XPP example low flux experiment = 'xpplz0620', runs=[249,250] :

SZ3 Compression with Absolute error bound of 5, compression ratio of 10

Given the results below, Tim Van Driel  is comfortable with deploying the SZ3 compression scheme on low flux and high flux data:

Also discussed possibility of binning, with possibly no binning near the center, and/or small arks instead of 2x2 binning. However there is a concern with "bad pixels", such as shadows that may change from experiment to experiment.  Other (2x-4x) faster compressors (SZx and SZp) do not achieve adequate compression. Next tests will be with GPUs. 

Code for analysis with compression is in a fork of small data tools, and jupyter notebook, plus the "reduce scattering code" (in https://github.com/Solution-Phase-Chemistry/ReduceScatt 

cuSZ Performance

Courtesy of Jiannan Tian.  Status of behavior/performance of cuSZ on 4/28/24 (a work-in-progress).

pSZ-LCLS-II_240427.pdf

Running Stefano's Code

On old psana system:

~smarches/git/forks/smalldata_tools/batch_jobs.py

~smarches/Software/tvd/xpp_example_249_50_compressed.ipynb

~smarches/Software/tvd/xpp_example_249_50.ipynb

Need to copy the entire smalldata_tools folder above!

(Step1) (1 hour) SZ compression. Takes the xtc data, and generates h5 data with a set of different user-selected absolute errors (1 file per abserror setting, a two-dimensional parameter space with "pre-transforms").  Example of pre-transform (e.g. a sqrt, log).  Zero is nothing.  Must use ana-4.0.50-py3.  Generates different slurm jobs.

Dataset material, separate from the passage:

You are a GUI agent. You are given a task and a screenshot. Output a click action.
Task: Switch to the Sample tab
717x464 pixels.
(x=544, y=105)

python batch_jobs.py  --exp xpplz0620 --runs 'range(249, 251)' --abserrors '[0, 100, 120]' --pretransforms '[0]' --forreal 1

(Step2) (3 minutes) (run the above "non-compressed" notebook xpp_example_249_50.ipynb on the generated h5 file using use ana-4.0.50-py3 environment to generate the above plot.   saves the middle "uncompressed" figure above.

(Step3) (3 minutes) run the above "compressed" notebook xpp_example_249_50_compressed.ipynb on the generated h5 file using use ana-4.0.50-py3 environment.  This notebook also produces the difference plot above.  For the low-flux scattering Stefano thinks that abserror=3 produced the above plot.